■ Your task ■
Below are some records; output all of them exactly as they read.

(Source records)
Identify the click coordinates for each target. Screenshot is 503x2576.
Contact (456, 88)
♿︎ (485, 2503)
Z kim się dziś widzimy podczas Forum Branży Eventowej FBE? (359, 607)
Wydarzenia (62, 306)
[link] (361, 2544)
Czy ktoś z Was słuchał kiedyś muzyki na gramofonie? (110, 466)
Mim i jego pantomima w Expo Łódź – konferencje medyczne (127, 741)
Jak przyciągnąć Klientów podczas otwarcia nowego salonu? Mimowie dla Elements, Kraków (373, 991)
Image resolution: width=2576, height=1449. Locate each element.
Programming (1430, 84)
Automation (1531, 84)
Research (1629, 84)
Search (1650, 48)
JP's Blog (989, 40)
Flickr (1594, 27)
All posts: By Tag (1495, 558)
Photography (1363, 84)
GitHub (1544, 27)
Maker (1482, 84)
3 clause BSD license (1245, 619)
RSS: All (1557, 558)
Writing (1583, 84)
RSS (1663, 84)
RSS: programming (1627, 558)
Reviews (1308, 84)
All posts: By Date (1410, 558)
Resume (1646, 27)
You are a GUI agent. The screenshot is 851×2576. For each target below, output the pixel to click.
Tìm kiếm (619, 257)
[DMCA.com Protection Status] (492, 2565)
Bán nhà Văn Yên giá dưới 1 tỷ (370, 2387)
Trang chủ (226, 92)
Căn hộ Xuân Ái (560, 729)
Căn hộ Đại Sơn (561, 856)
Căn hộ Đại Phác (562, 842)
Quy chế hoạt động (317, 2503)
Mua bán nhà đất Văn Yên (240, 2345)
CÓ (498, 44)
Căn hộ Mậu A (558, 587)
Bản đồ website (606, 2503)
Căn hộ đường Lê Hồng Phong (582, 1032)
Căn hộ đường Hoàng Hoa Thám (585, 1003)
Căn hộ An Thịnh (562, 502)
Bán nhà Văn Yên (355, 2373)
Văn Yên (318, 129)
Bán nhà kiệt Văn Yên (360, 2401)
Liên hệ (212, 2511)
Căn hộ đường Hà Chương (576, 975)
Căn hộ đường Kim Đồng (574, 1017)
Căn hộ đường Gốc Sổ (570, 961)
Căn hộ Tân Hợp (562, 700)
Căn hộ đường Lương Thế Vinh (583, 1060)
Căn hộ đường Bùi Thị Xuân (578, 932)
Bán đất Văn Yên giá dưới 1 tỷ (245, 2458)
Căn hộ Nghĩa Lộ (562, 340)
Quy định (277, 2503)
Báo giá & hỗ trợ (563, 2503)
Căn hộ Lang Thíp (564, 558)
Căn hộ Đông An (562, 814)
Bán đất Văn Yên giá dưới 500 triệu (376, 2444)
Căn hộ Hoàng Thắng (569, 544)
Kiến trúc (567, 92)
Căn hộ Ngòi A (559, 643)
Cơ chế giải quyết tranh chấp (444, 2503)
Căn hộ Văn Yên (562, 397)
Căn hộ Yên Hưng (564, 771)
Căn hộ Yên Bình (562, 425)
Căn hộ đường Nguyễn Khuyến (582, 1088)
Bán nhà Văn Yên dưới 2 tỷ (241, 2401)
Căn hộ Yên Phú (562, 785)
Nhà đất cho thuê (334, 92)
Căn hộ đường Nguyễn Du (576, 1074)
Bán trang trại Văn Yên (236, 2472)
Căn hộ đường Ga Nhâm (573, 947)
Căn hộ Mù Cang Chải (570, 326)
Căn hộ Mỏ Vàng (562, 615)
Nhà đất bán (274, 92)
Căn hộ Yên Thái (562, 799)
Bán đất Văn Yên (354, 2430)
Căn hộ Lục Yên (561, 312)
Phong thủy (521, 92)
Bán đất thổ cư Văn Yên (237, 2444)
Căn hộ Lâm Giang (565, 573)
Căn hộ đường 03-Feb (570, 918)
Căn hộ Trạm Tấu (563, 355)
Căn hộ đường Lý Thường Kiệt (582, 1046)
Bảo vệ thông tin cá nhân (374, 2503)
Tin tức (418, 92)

■ Task output ■
Identify the click coordinates for each target. Screenshot is 503x2576.
Contact (456, 88)
♿︎ (485, 2503)
Z kim się dziś widzimy podczas Forum Branży Eventowej FBE? (359, 607)
Wydarzenia (62, 306)
[link] (361, 2544)
Czy ktoś z Was słuchał kiedyś muzyki na gramofonie? (110, 466)
Mim i jego pantomima w Expo Łódź – konferencje medyczne (127, 741)
Jak przyciągnąć Klientów podczas otwarcia nowego salonu? Mimowie dla Elements, Kraków (373, 991)
Image resolution: width=2576, height=1449. Locate each element.
Programming (1430, 84)
Automation (1531, 84)
Research (1629, 84)
Search (1650, 48)
JP's Blog (989, 40)
Flickr (1594, 27)
All posts: By Tag (1495, 558)
Photography (1363, 84)
GitHub (1544, 27)
Maker (1482, 84)
3 clause BSD license (1245, 619)
RSS: All (1557, 558)
Writing (1583, 84)
RSS (1663, 84)
RSS: programming (1627, 558)
Reviews (1308, 84)
All posts: By Date (1410, 558)
Resume (1646, 27)
You are a GUI agent. The screenshot is 851×2576. For each target below, output the pixel to click.
Tìm kiếm (619, 257)
[DMCA.com Protection Status] (492, 2565)
Bán nhà Văn Yên giá dưới 1 tỷ (370, 2387)
Trang chủ (226, 92)
Căn hộ Xuân Ái (560, 729)
Căn hộ Đại Sơn (561, 856)
Căn hộ Đại Phác (562, 842)
Quy chế hoạt động (317, 2503)
Mua bán nhà đất Văn Yên (240, 2345)
CÓ (498, 44)
Căn hộ Mậu A (558, 587)
Bản đồ website (606, 2503)
Căn hộ đường Lê Hồng Phong (582, 1032)
Căn hộ đường Hoàng Hoa Thám (585, 1003)
Căn hộ An Thịnh (562, 502)
Bán nhà Văn Yên (355, 2373)
Văn Yên (318, 129)
Bán nhà kiệt Văn Yên (360, 2401)
Liên hệ (212, 2511)
Căn hộ đường Hà Chương (576, 975)
Căn hộ đường Kim Đồng (574, 1017)
Căn hộ đường Gốc Sổ (570, 961)
Căn hộ Tân Hợp (562, 700)
Căn hộ đường Lương Thế Vinh (583, 1060)
Căn hộ đường Bùi Thị Xuân (578, 932)
Bán đất Văn Yên giá dưới 1 tỷ (245, 2458)
Căn hộ Nghĩa Lộ (562, 340)
Quy định (277, 2503)
Báo giá & hỗ trợ (563, 2503)
Căn hộ Lang Thíp (564, 558)
Căn hộ Đông An (562, 814)
Bán đất Văn Yên giá dưới 500 triệu (376, 2444)
Căn hộ Hoàng Thắng (569, 544)
Kiến trúc (567, 92)
Căn hộ Ngòi A (559, 643)
Cơ chế giải quyết tranh chấp (444, 2503)
Căn hộ Văn Yên (562, 397)
Căn hộ Yên Hưng (564, 771)
Căn hộ Yên Bình (562, 425)
Căn hộ đường Nguyễn Khuyến (582, 1088)
Bán nhà Văn Yên dưới 2 tỷ (241, 2401)
Căn hộ Yên Phú (562, 785)
Nhà đất cho thuê (334, 92)
Căn hộ đường Nguyễn Du (576, 1074)
Bán trang trại Văn Yên (236, 2472)
Căn hộ đường Ga Nhâm (573, 947)
Căn hộ Mù Cang Chải (570, 326)
Căn hộ Mỏ Vàng (562, 615)
Nhà đất bán (274, 92)
Căn hộ Yên Thái (562, 799)
Bán đất Văn Yên (354, 2430)
Căn hộ Lục Yên (561, 312)
Phong thủy (521, 92)
Bán đất thổ cư Văn Yên (237, 2444)
Căn hộ Lâm Giang (565, 573)
Căn hộ đường 03-Feb (570, 918)
Căn hộ Trạm Tấu (563, 355)
Căn hộ đường Lý Thường Kiệt (582, 1046)
Bảo vệ thông tin cá nhân (374, 2503)
Tin tức (418, 92)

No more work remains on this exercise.